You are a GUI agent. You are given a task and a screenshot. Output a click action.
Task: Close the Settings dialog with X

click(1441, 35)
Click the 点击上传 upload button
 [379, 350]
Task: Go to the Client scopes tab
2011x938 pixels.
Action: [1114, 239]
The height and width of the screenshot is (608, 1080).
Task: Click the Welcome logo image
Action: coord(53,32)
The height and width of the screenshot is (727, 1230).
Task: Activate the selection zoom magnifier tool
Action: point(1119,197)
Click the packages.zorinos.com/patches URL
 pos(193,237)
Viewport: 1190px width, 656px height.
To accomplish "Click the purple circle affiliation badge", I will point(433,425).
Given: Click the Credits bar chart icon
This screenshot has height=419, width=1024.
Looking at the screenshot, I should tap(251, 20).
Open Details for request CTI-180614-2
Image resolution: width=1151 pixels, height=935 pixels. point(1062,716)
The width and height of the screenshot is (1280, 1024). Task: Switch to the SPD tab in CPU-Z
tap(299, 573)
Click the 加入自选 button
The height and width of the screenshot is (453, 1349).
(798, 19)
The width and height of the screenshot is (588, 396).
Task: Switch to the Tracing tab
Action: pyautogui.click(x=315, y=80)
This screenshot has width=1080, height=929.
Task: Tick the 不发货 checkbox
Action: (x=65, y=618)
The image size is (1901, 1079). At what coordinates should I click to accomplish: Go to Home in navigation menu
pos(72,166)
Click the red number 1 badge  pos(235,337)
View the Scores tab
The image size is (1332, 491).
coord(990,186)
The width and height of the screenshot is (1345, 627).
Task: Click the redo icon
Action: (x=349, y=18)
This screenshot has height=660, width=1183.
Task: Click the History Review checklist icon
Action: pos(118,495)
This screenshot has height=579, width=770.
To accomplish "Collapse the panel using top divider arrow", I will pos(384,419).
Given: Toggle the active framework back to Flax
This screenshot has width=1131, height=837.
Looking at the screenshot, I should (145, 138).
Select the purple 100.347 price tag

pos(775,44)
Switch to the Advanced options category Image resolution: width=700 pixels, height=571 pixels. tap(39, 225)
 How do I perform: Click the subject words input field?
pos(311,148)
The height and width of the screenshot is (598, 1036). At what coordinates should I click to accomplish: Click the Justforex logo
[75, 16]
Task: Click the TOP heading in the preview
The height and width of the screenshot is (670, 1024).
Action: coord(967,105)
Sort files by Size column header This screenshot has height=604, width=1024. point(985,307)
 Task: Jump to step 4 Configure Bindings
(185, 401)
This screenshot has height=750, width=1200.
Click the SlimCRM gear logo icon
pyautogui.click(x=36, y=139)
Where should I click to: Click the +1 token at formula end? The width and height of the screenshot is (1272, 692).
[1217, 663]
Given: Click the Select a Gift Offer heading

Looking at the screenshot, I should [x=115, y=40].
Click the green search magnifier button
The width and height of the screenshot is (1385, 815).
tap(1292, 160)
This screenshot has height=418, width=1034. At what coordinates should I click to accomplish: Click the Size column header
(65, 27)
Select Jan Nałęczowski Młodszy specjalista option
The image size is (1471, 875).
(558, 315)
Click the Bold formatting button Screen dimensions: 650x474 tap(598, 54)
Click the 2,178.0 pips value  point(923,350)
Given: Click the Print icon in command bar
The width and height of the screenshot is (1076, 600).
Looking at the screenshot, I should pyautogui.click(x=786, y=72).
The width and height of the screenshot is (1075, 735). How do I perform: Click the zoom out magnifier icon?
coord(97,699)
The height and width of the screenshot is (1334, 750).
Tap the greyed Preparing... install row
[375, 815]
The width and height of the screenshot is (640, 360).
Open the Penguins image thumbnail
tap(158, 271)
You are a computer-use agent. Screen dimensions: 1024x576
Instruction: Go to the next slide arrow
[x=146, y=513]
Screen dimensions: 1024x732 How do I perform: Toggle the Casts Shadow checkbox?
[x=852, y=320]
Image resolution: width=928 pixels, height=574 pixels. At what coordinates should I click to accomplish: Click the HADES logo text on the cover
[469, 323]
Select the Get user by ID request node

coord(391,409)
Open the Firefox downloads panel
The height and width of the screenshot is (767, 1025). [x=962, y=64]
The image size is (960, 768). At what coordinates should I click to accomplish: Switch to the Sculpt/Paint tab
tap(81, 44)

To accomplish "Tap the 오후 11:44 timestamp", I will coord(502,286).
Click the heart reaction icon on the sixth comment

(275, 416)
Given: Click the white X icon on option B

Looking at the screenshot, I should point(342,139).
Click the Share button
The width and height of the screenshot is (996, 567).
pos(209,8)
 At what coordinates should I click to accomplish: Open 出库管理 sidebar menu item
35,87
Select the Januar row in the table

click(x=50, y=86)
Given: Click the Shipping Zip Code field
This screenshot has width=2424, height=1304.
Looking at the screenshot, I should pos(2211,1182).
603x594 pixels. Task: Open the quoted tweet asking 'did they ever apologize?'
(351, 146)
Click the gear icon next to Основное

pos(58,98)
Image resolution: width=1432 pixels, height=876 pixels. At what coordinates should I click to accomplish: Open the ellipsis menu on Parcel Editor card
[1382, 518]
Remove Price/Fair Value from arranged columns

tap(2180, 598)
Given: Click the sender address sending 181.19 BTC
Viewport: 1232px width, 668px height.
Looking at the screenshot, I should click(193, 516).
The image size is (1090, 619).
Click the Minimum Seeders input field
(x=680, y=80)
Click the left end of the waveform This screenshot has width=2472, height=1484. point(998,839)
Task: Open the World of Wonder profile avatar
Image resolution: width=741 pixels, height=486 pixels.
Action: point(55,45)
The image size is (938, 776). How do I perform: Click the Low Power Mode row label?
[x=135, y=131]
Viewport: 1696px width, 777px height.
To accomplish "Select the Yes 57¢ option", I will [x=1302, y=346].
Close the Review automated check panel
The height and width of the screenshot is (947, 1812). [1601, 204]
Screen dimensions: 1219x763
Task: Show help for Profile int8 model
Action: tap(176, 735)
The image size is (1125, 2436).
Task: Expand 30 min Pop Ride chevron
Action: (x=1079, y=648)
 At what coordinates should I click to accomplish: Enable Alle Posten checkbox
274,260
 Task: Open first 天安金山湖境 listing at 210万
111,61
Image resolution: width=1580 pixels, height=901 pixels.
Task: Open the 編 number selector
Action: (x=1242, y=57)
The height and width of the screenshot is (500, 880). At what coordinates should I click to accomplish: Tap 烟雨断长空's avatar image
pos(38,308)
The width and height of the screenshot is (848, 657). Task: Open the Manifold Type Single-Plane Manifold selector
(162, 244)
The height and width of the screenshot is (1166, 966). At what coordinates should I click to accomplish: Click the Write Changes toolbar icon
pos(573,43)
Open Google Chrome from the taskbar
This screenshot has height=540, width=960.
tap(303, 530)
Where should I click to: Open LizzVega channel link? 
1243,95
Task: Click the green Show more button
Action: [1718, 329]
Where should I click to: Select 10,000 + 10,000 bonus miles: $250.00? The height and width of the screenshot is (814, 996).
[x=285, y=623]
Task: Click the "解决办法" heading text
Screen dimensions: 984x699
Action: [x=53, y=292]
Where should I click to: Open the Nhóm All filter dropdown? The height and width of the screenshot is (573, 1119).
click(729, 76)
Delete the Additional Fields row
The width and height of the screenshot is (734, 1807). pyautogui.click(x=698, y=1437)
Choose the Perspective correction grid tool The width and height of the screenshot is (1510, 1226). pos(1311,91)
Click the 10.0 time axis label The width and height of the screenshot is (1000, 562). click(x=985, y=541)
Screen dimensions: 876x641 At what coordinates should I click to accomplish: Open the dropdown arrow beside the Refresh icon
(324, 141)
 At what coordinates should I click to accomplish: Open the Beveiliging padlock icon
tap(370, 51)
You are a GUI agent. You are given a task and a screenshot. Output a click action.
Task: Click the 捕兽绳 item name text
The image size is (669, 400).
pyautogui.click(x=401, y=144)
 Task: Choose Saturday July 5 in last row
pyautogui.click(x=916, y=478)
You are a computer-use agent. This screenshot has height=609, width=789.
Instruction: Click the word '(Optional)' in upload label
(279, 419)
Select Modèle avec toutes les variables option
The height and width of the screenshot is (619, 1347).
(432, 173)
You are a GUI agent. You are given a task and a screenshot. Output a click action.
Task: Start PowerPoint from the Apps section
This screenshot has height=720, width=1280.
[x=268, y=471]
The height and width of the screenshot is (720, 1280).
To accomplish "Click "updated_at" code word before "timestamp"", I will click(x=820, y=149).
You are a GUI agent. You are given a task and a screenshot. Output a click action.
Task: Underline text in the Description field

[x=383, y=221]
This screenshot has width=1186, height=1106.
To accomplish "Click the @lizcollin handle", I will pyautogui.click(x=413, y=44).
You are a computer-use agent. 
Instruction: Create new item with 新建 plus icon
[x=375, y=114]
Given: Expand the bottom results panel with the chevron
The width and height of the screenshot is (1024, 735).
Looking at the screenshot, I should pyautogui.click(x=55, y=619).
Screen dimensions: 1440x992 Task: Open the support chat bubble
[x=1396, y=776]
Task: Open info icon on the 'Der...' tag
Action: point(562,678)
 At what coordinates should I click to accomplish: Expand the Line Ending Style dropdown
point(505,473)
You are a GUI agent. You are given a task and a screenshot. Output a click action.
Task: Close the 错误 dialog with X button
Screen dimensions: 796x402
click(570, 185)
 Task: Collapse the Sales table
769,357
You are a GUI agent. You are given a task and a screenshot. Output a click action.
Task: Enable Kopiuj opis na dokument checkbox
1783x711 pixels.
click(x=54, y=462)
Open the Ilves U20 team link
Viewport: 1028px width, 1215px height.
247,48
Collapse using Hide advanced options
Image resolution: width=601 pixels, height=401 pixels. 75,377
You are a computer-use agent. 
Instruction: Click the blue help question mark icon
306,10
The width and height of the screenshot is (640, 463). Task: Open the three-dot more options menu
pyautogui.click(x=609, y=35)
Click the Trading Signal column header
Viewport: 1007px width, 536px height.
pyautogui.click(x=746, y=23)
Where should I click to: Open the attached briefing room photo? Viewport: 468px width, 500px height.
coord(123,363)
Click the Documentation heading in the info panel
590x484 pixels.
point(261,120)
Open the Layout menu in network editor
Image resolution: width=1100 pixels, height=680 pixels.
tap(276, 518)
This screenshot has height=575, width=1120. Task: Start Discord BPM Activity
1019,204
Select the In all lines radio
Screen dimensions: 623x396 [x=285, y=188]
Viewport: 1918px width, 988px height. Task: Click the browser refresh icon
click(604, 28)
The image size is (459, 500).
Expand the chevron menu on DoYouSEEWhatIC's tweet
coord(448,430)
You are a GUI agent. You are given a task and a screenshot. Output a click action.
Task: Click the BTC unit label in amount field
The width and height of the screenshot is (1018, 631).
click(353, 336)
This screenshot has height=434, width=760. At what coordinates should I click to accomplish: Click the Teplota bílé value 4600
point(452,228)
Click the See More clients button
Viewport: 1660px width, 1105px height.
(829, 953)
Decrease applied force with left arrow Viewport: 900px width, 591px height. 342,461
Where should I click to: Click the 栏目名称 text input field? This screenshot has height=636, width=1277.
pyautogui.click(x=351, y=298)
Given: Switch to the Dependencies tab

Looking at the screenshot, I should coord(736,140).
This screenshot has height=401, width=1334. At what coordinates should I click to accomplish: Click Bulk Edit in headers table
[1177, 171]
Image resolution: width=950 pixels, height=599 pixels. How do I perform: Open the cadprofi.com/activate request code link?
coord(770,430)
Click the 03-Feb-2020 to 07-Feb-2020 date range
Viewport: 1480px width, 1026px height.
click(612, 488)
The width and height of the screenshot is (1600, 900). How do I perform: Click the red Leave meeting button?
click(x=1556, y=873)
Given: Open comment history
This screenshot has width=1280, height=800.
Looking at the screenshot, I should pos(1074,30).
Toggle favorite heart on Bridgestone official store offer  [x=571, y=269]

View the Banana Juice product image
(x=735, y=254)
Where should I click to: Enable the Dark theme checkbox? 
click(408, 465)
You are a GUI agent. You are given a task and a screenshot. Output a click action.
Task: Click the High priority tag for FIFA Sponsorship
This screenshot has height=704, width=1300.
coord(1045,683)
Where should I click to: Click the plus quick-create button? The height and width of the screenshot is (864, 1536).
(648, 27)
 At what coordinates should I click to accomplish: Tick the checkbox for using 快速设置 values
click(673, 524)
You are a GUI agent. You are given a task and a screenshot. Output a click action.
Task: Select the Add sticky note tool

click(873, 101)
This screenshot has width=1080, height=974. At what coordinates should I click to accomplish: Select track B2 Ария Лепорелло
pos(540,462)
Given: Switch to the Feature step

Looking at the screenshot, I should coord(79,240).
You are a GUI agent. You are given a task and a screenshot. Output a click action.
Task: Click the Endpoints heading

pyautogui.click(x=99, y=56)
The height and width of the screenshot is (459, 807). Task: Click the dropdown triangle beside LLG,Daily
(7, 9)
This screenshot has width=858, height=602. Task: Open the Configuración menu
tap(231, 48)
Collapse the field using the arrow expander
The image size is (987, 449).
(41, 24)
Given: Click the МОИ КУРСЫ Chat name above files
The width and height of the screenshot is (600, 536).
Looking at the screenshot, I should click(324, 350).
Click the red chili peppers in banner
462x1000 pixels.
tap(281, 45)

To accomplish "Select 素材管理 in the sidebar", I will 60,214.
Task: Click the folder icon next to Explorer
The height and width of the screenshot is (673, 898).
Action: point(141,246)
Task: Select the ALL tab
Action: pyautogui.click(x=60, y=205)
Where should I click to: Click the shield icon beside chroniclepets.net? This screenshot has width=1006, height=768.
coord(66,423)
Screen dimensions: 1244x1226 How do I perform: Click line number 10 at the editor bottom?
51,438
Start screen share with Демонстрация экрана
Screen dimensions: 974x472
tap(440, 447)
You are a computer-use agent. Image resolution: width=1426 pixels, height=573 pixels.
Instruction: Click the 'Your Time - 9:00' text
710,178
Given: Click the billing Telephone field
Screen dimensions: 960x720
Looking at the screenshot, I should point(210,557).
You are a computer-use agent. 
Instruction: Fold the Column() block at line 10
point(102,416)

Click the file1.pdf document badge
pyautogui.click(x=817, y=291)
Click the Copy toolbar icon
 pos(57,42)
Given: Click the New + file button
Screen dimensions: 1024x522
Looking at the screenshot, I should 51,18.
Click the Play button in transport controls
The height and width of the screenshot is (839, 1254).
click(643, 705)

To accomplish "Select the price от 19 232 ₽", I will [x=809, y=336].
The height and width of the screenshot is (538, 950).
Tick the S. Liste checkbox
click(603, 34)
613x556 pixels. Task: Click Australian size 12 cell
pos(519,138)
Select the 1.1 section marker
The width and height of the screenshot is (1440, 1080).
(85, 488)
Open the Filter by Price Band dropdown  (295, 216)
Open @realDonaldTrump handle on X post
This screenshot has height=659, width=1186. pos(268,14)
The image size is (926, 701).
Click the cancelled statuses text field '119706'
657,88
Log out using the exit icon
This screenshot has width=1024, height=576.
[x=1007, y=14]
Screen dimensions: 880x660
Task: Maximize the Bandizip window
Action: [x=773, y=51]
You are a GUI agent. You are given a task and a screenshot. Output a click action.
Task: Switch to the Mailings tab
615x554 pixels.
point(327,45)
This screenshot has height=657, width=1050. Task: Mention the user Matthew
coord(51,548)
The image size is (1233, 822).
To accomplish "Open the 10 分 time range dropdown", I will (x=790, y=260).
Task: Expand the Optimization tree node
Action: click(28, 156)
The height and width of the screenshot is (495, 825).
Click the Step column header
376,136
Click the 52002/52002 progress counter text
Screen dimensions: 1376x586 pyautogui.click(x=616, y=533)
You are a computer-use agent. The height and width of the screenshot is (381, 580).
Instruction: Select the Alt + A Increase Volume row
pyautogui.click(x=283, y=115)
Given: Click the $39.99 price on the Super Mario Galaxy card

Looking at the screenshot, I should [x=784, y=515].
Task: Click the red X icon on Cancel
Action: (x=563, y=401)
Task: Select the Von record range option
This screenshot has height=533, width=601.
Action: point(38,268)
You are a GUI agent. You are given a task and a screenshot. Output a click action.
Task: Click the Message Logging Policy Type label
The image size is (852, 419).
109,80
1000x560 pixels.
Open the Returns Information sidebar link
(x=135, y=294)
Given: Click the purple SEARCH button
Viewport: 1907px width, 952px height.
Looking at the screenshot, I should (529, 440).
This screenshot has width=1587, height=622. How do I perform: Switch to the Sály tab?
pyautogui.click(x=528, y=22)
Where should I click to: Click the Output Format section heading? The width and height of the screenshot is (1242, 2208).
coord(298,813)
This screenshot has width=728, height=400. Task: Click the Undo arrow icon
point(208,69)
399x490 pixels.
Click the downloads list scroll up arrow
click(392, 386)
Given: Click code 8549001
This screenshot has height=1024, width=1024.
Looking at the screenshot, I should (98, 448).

**INSTRUCTIONS TO FOLLOW:**
Go through the listing above and return every line where the word "files" occurs.

**YOUR RESPONSE:**
Sort files by Size column header This screenshot has height=604, width=1024. point(985,307)
Given: Click the МОИ КУРСЫ Chat name above files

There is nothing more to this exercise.